The book: ‘My Bodyguard Brain – How your brain uses pain to protect you’ explains why we feel pain. Pain is never fun, but it is useful. Without our brain to guard our bodies, we wouldn’t feel any pain. If pain wasn’t unpleasant, you’d probably not even notice it and you might even carry on with playing. Now that it hurts, you’ll be careful with your leg for a while so that it has time to get better.
Any pain you feel anywhere in your body is made in your brain.
The brain is like a bodyguard: it makes pain when it notices any sort of danger. That danger can be in your body – appendicitis, for example – but it can also be on the outside. If your brain thinks it needs to protect you, it makes pain. The brain can also give you a tired feeling in your body or make you feel cold.
If you feel worried, sad or angry and you can’t do much about it, you may start to feel pain, even if there’s nothing wrong in your body. Your pain is really there. You’re not making it up; you’re not imagining it. Your brain thinks it has to warn you and it makes you feel pain in your body.

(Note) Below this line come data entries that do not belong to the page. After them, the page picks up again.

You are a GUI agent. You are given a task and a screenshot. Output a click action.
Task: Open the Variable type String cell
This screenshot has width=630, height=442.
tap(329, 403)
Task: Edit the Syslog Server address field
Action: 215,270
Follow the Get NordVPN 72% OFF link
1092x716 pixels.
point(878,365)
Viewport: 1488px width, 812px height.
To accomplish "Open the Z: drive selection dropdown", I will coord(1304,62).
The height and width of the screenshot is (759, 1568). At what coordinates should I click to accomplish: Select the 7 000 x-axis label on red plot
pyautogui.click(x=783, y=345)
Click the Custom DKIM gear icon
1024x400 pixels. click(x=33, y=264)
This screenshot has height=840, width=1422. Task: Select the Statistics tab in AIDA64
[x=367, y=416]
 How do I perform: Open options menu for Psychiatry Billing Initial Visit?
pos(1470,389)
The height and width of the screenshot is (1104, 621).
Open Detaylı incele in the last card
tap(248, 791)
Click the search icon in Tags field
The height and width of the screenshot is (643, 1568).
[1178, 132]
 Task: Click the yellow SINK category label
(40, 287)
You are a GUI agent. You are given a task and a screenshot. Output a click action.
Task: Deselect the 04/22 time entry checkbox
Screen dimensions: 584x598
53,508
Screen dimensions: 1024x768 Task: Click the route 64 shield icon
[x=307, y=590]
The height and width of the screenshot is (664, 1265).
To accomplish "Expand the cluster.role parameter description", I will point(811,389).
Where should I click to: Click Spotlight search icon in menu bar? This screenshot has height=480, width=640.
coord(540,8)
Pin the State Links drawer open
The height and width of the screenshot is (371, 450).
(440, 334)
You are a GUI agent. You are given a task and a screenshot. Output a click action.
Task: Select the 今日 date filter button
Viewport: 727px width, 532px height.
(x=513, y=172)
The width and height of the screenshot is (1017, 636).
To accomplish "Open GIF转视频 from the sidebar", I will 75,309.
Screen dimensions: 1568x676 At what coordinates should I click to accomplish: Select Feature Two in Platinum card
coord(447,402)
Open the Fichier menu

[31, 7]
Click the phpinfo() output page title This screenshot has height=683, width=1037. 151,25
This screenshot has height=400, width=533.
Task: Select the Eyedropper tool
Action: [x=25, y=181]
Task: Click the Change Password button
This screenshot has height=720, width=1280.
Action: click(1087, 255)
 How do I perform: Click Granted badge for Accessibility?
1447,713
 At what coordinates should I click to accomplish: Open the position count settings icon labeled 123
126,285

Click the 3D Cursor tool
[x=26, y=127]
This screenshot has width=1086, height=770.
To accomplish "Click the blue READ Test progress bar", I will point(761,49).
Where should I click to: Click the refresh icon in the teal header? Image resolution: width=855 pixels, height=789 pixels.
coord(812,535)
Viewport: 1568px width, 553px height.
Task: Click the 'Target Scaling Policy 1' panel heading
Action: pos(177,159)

The text and drawings explain in a child-friendly way how your brain wants to look after you, how it works like a sort of bodyguard and how it sometimes gets a bit ‘too good’ at that job.
Science has taught us that thoughts, emotions and behaviour are important for the brain in terms of making pain, or not making pain. These things are just as important as the signals that come in from our bodies. The brain can make you feel pain even when there’s nothing wrong with your body.
Once children and their families understand that, it’s easier to work toward having the children (and their reassured parents) moving more as movement is really essential. Children (and parents) need to learn strategies to turn the oversensitive alarm down.
That is why the book ‘My Bodyguard Brain’ also has a chapter with information for caregivers, parents, family members and other people involved.
Understanding what you feel, is the first step to recovery.